(Data records)
━━━━

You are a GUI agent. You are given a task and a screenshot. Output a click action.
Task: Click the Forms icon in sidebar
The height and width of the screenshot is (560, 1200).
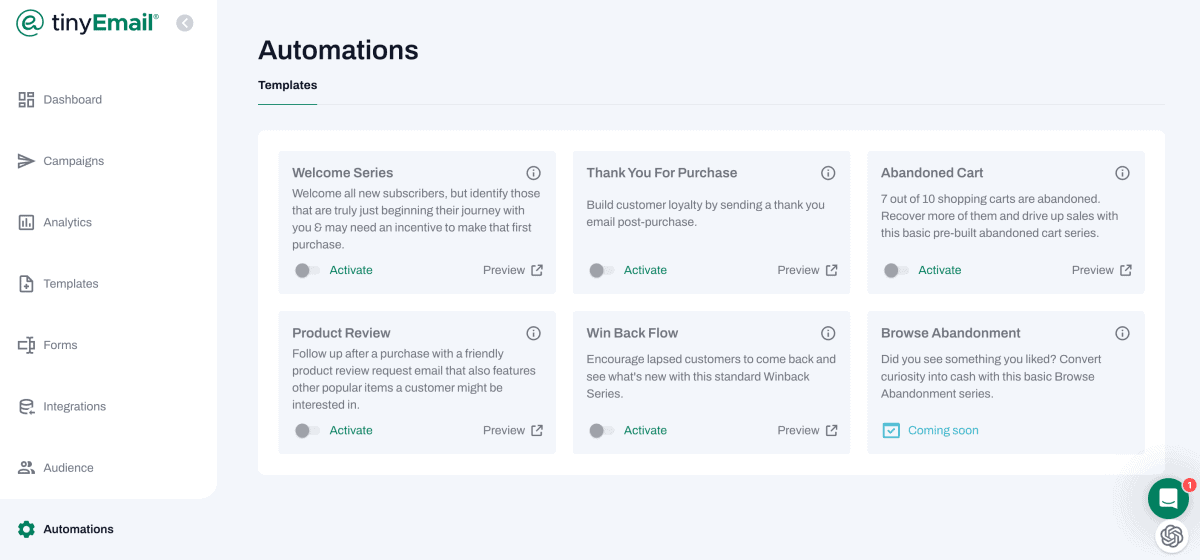27,345
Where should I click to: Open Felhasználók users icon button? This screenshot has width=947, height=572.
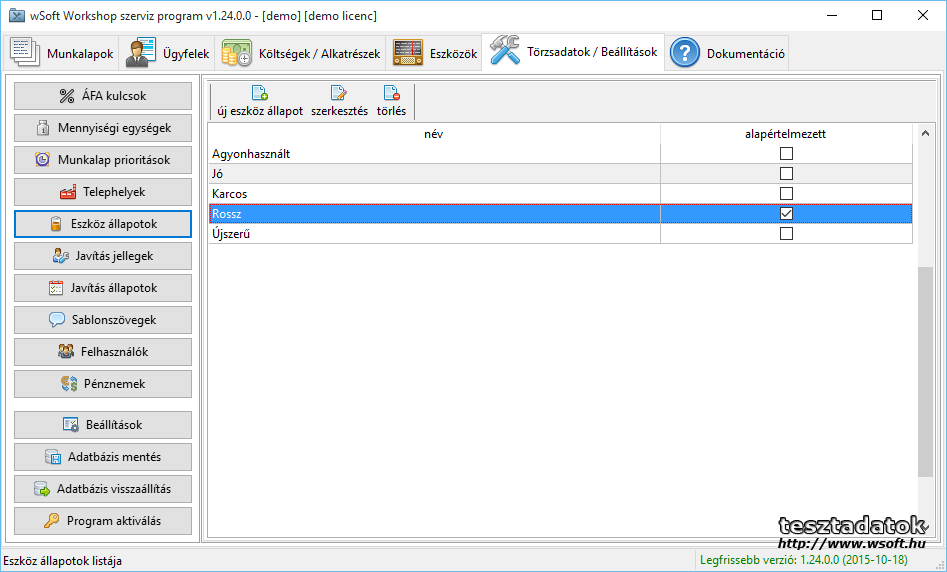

━━━━

ASSIGNED TASK: Copy each line in the data that holds the word "icon".

PROBLEM SOLUTION:
Task: Click the Forms icon in sidebar
Where should I click to: Open Felhasználók users icon button? This screenshot has width=947, height=572.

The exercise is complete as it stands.